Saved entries
● ● ● ● ●

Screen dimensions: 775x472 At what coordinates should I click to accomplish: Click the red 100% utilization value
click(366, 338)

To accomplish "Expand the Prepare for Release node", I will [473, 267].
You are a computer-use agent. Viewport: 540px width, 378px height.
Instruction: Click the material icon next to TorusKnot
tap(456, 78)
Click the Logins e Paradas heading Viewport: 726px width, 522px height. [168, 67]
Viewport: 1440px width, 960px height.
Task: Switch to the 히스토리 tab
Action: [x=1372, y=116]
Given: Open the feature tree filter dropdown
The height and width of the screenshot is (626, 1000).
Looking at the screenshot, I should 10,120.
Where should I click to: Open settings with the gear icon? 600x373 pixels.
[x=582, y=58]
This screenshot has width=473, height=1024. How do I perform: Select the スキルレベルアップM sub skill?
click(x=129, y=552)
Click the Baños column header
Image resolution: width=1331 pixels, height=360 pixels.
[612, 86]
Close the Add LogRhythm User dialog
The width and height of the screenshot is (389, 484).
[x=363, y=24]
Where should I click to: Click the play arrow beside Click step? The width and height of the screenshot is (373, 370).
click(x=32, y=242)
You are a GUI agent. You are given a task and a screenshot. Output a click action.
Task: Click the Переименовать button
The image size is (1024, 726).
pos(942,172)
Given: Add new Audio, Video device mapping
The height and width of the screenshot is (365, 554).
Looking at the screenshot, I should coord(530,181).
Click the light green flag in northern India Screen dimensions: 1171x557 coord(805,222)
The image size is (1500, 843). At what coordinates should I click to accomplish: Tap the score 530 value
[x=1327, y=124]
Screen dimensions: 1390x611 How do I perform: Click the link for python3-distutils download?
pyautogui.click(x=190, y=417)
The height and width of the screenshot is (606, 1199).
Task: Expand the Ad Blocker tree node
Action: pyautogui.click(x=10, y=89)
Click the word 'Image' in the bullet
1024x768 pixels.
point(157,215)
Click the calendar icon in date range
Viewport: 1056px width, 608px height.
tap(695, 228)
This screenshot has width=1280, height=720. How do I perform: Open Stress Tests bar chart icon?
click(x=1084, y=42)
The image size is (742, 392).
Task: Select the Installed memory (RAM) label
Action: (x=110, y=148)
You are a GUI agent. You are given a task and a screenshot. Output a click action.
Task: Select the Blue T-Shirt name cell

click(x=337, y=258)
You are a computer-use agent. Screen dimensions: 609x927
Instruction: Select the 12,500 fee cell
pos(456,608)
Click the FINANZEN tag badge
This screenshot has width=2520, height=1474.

● ● ● ● ●

* **PROBLEM DESCRIPTION**
Copy out each line of the data that includes the string "computer".

* **REPLY TO THE TASK**
You are a computer-use agent. Viewport: 540px width, 378px height.
You are a computer-use agent. Screen dimensions: 609x927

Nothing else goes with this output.